The firm hopes to establish businesses across Asia, Latin America and Sub-Saharan Africa. It focuses on downstream products tied to bioenergy crops such as sugarcane, as well as crops that represent cost-effective sources of starch.
Investments will be made on a project-specific basis, according to Robbins.
“The aspirations of an investor might be product-related or region-specific and some might cut cross a few of them, but for the most part every project will have a unique investor profile,” he told Agri Investor.
Emeterra will maintain an equity stake in each project. The firm is targeting between three and four investors for each project, although it very much depends on its size and scope. Projects will most likely be up to $100 million in size although some will be more; the firm is looking at a $500 million sugar facility project in Brazil, for example.
The model is based on leasing and aggregating land for the production of agricultural raw materials, but also on using innovative agricultural technology to improve production and convert some crops into energy such as bioethanol, according to Robbins.

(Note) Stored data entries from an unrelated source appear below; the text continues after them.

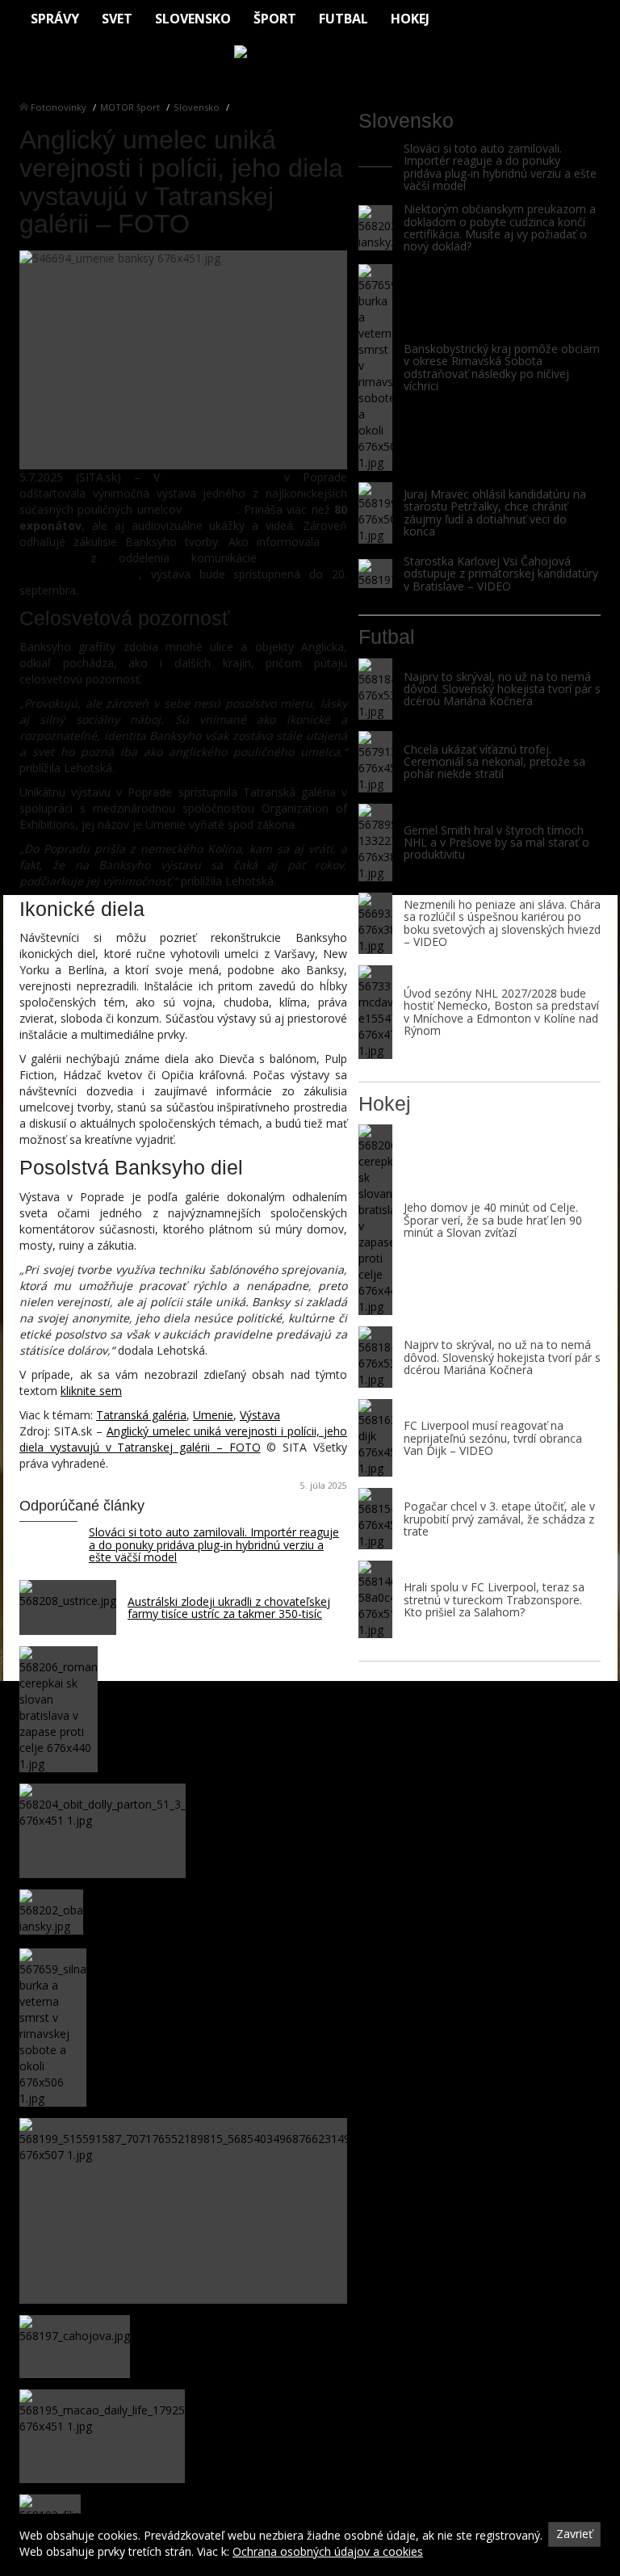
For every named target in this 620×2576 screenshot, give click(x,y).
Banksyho (211, 509)
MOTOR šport (130, 107)
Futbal (343, 18)
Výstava (260, 1414)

For this reason Emeterra is actively involved in the agtech sector, where it is partnering with several promising companies and research institutions.
“There have been lots of great agtech ideas but there has not been very much capital behind them. As a result, the level of innovation in the sector has been incremental, but low,” he said. “We don’t want to believe that we can solve the world’s problems but we can do a few things that could be game changing, especially as far as planting sugar and certain energy crops are concerned.”
As the technology side of the business develops and expands, working alongside venture capital firms is likely, Robbins added.
A Brazilian sugar facility is one potential project on the horizon. It will grow sugar cane on drip irrigation, which is relatively rare in Brazil, and hopes to use tissue culture technology to improve the crop yields. These factors on top of the tax advantages for local industrial customers of sugar make an interesting combination and an attractive investment prospect, according to Robbins.
Across the projects globally, local and regional businesses are expected to offtake a significant portion of the firm’s produce. All projects will have stringent traceability and sustainability policies in place.
“Sustainability and traceability have not always been seen as must-dos in agribusiness as they can be tough. In the past they were seen to detract from business and add to cost,” said Robbins. “However, there is now an understanding that what is good for the environment is ultimately good for business. It resonates with customers and more people want it.”
“Consumer perceptions are shaping the needs of the industrial customers that serve them and this in turn drives the demands being made on the processers and producers of agricultural produce. We are well-positioned to capture real value from what is not a fad or a trend, but rather a fundamental shift in how agribusiness will need to be run.”
Robbins also acts as senior advisor to Olympus Capital, an Asia-focused private equity firm that has been investing across the region for over 16 years. Olympus Capital has a track record in three key industry sectors – agribusiness & resources, financial and business services and environmental & clean energy. Robbins is working on a range of agricultural processing opportunities.